VENEZIA 81 Imprevedibile, leggera e serissima: la commedia francese delle “Trois amies”

Piace il film di Mouret n concorso alla Mostra del cinema mentre “Babygirl” è bocciato

Vivere è questa cosa qui: «Essere tristi, sentirsi perduti». E poi sorridere, innamorarsi, osservare la giostra dei sentimenti senza quasi avere il potere di farla fermare, o di salire e scendere a piacimento. Emmanuel Mouret è il primo dei tre autori francesi del Concorso di quest’anno a passare sullo schermo e il suo “Trois amies” sembra in qualche modo tirare un filo invisibile tra Rohmer e Woody Allen (citato sin dalla scelta dei titoli di testa) per legare i protagonisti della sua storia. Sulla sua di giostra troviamo le tre amiche del titolo alle prese con tradimenti, innamoramenti, lutti e desideri; i protagonisti sono “mogli e mariti” che affrontano in maniera opposta le dinamiche familiari, aiutandosi e nascondendosi a vicenda, dicendo piccole e grandi bugie a fin di bene o per convenienza personale.

Mentre attorno i colori della natura e il commento sonoro accompagnano lo svolgersi del racconto, come protagonisti supplementari, ma non secondari. Joan decide di lasciare il marito di cui non è più innamorata, Alice invece sostiene l’importanza di un matrimonio “di convenienza” e senza più amore, mentre Rebecca è quella ancora single che intrattiene una relazione clandestina con un uomo sposato… Mouret gioca con i luoghi comuni per disinnescarli e per ribaltare la prospettiva una volta che il giudizio dello spettatore sembra formato, usa il tono della commedia come gli autori a cui fa riferimento per alleggerire le cose serie di cui parla, per non far pesare lo spaesamento dei suoi protagonisti che si trovano a constatare l’imprevedibilità dei sentimenti e l’assoluta “leggerezza” delle proprie convinzioni.
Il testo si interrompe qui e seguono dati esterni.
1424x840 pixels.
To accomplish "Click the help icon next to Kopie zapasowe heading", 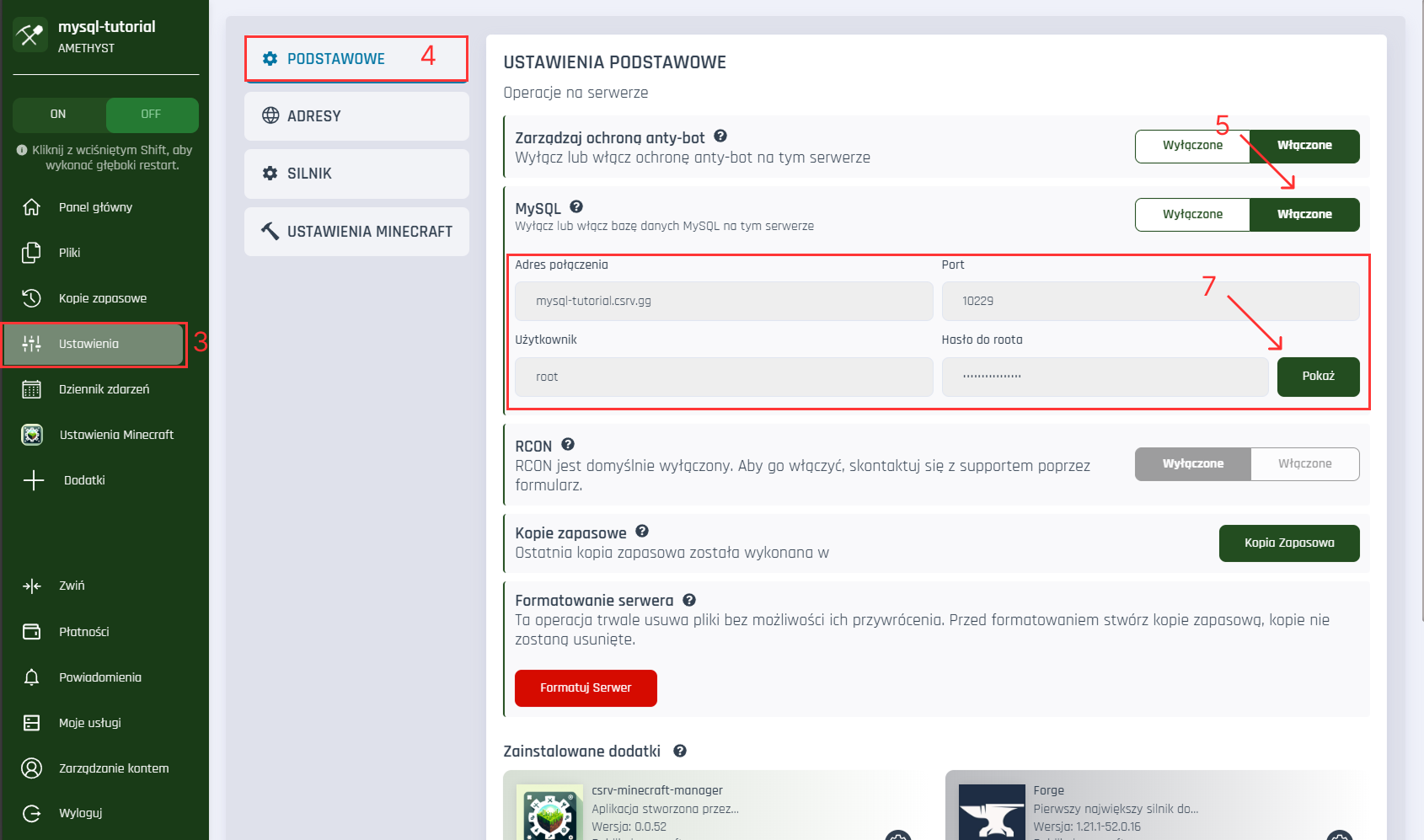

Serissimo, a dispetto di quanto vuol apparire, “Trois amies” alla fine è una delicata parabola che riesce ad andare in profondità, aiutata da un cast in stato di grazia (bravissime le tre protagoniste) e da una scrittura solida che non si perde tra le svolte narrative del racconto.Cosa che non capita allo “scandaloso” (l’aggettivo commercialmente dovrebbe far da traino, ma rischia di trasformarsi un boomerang) “Babygirl” di Halina Reijn (regista olandese in Concorso per la prima volta) che mette a nudo Nicole Kidman donna in carriera alle prese con un matrimonio insoddisfacente e con le proprie fantasie inespresse. Il film dovrebbe trasformarsi in un discorso su potere e sopraffazione, sul riscatto e sull’affermazione femminile, ma questo salto in avanti non avviene mai. E rischia invece seriamente di restare un tentativo voyeristico che non brilla nemmeno per passione e trasporto.